L’artista pone in essere una dialettica tra interno ed esterno: l’occhio coglie elementi di realta' che vengono sublimati nella dimensione trascendente della composizione secondo un concetto circolare tipico dell’estetica medievale.
Mostra personale
a cura di Edoardo Di Mauro
La pittura e, piu' in generale, il ricorso a tecniche sommariamente definite “tradizionali", sono troppo affrettatamente state definite inadeguate ai tempi e appaiono tuttora vittime di superficiali interpretazioni critiche, assillate da una affannosa rincorsa ai parametri di un gusto artistico che piu' ci si sforza di definire e delimitare piu' sfugge in mille direzioni. La tecnica pittorica mantiene una invidiabile vitalita' che le consente di calcare egregiamente la scena, adeguandosi con armonia alle mutazioni di una societa' in rapida e frenetica evoluzione, in virtu' del suo essere da sempre simbolo di quella “techne'" intesa nell’accezione etimologica di pratica manuale implicita al concetto originario di arte.

* _Righe elencate_
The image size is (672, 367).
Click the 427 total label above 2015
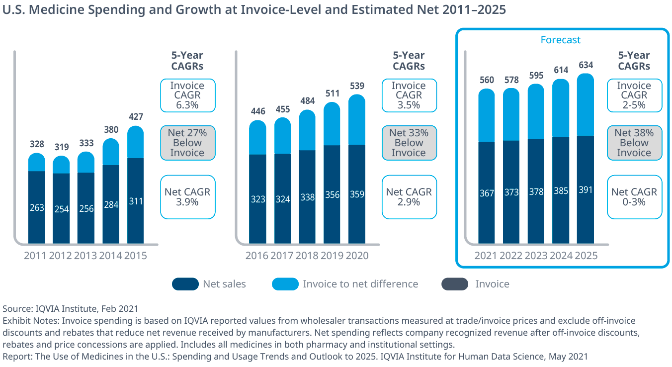[x=136, y=117]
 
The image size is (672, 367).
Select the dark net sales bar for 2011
[x=37, y=207]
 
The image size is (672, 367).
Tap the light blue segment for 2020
[x=357, y=120]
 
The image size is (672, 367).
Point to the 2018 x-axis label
[x=307, y=256]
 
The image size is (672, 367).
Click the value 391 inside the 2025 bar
[x=586, y=190]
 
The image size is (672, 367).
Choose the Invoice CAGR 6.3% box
[x=187, y=95]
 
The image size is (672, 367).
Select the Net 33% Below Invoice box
[x=409, y=143]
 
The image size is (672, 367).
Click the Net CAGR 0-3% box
[x=634, y=197]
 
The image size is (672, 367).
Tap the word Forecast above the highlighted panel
[x=561, y=40]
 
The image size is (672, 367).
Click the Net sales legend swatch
[x=185, y=284]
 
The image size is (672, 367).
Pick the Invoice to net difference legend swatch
[x=285, y=284]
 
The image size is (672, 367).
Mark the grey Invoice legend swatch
[x=455, y=284]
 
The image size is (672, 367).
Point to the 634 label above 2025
[x=586, y=66]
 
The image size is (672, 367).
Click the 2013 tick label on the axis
[x=85, y=256]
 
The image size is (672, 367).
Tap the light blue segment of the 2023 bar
[x=536, y=112]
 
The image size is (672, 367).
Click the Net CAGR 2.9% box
[x=409, y=197]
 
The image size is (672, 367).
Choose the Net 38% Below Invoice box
[x=634, y=143]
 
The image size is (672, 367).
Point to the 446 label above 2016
[x=257, y=111]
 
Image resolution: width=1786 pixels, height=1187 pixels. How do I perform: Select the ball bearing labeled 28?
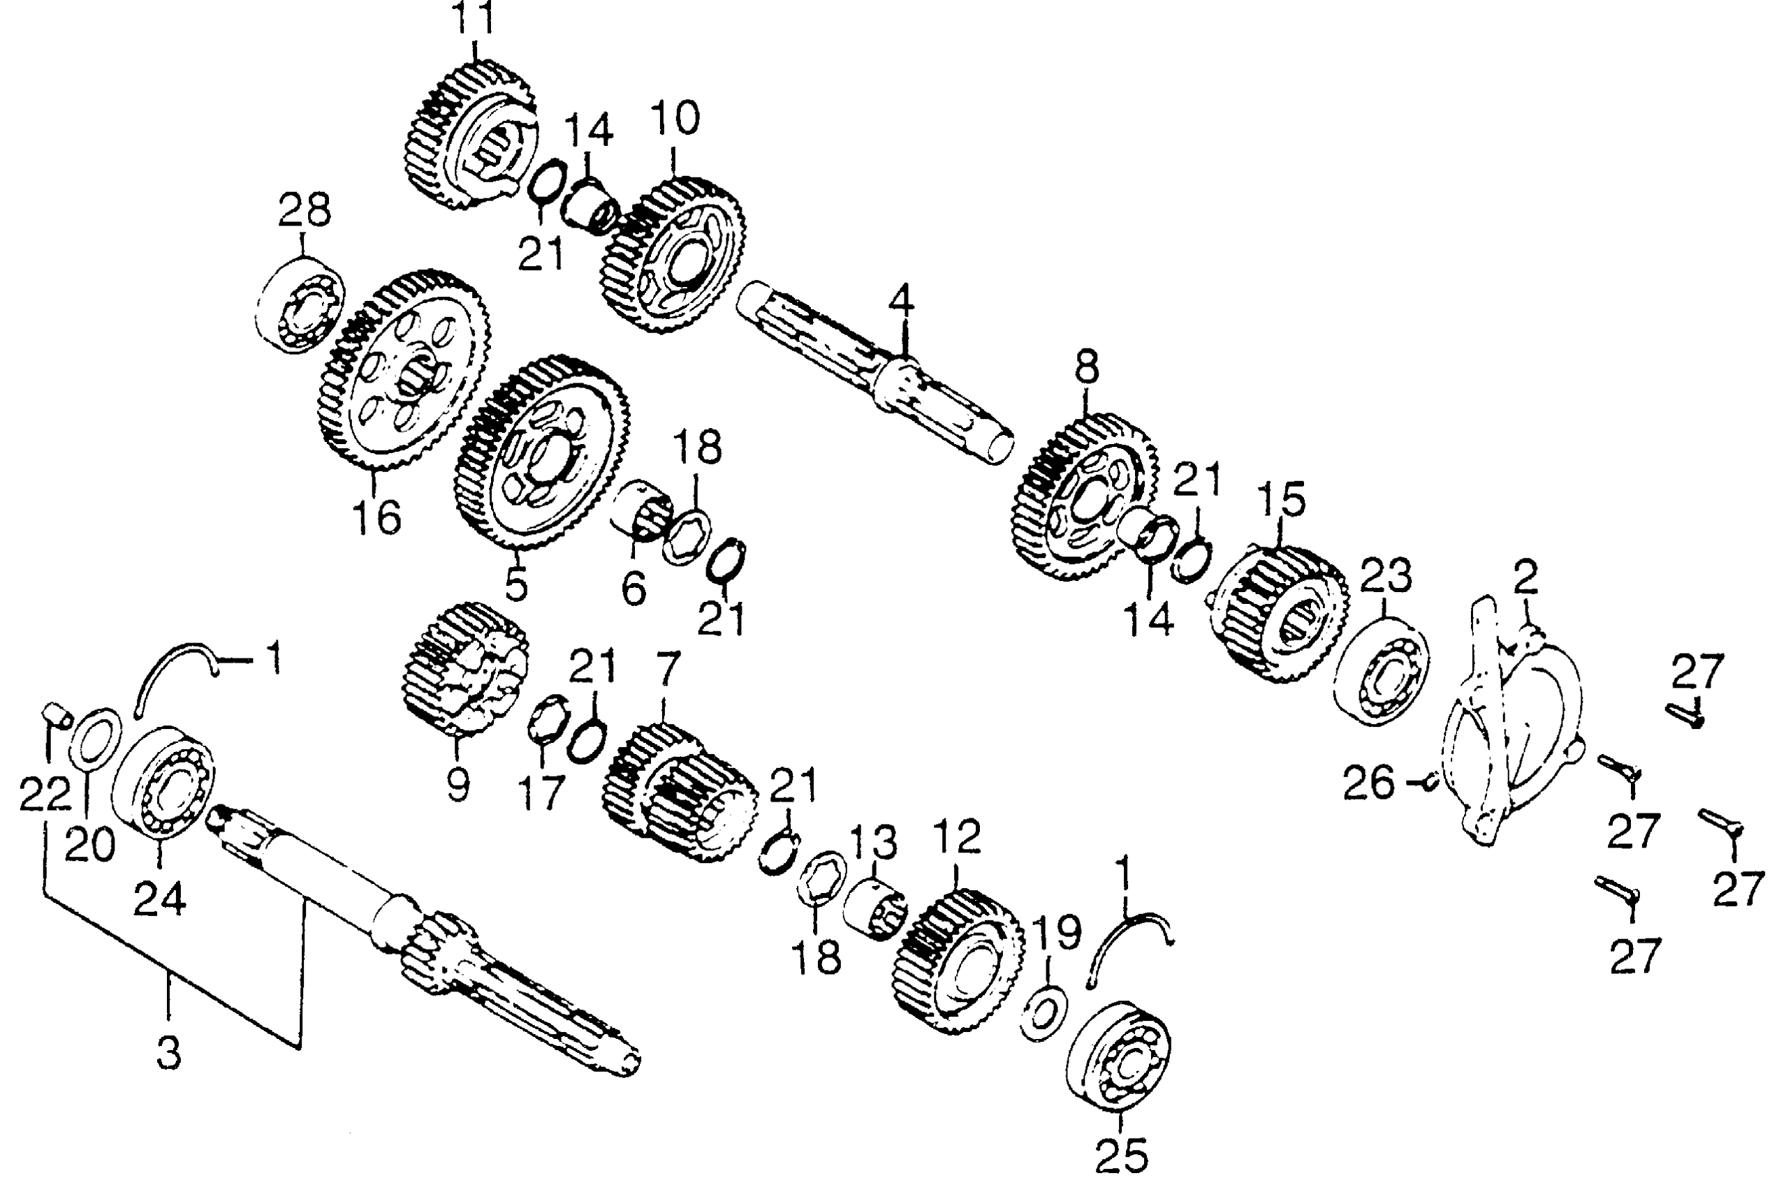[x=299, y=306]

* _Cosa fare_
1. Riporta per favore, senza cambiare nulla, il passo del testo sulla pittura da "L’artista pone in" a "tipico dell’estetica medievale.".
2. Disponi in una lista JSON di stringhe le righe elencate, dall'inizio dell'elenco fino alla riga con "[x=409, y=197]" compresa. Metti una stringa per ogni riga, tralasciando le righe vuote e le immagini.

* _Risultati dell'esercizio_
1.
L’artista pone in essere una dialettica tra interno ed esterno: l’occhio coglie elementi di realta' che vengono sublimati nella dimensione trascendente della composizione secondo un concetto circolare tipico dell’estetica medievale.

2.
[
  "The image size is (672, 367).",
  "Click the 427 total label above 2015",
  "[x=136, y=117]",
  "The image size is (672, 367).",
  "Select the dark net sales bar for 2011",
  "[x=37, y=207]",
  "The image size is (672, 367).",
  "Tap the light blue segment for 2020",
  "[x=357, y=120]",
  "The image size is (672, 367).",
  "Point to the 2018 x-axis label",
  "[x=307, y=256]",
  "The image size is (672, 367).",
  "Click the value 391 inside the 2025 bar",
  "[x=586, y=190]",
  "The image size is (672, 367).",
  "Choose the Invoice CAGR 6.3% box",
  "[x=187, y=95]",
  "The image size is (672, 367).",
  "Select the Net 33% Below Invoice box",
  "[x=409, y=143]",
  "The image size is (672, 367).",
  "Click the Net CAGR 0-3% box",
  "[x=634, y=197]",
  "The image size is (672, 367).",
  "Tap the word Forecast above the highlighted panel",
  "[x=561, y=40]",
  "The image size is (672, 367).",
  "Click the Net sales legend swatch",
  "[x=185, y=284]",
  "The image size is (672, 367).",
  "Pick the Invoice to net difference legend swatch",
  "[x=285, y=284]",
  "The image size is (672, 367).",
  "Mark the grey Invoice legend swatch",
  "[x=455, y=284]",
  "The image size is (672, 367).",
  "Point to the 634 label above 2025",
  "[x=586, y=66]",
  "The image size is (672, 367).",
  "Click the 2013 tick label on the axis",
  "[x=85, y=256]",
  "The image size is (672, 367).",
  "Tap the light blue segment of the 2023 bar",
  "[x=536, y=112]",
  "The image size is (672, 367).",
  "Click the Net CAGR 2.9% box",
  "[x=409, y=197]"
]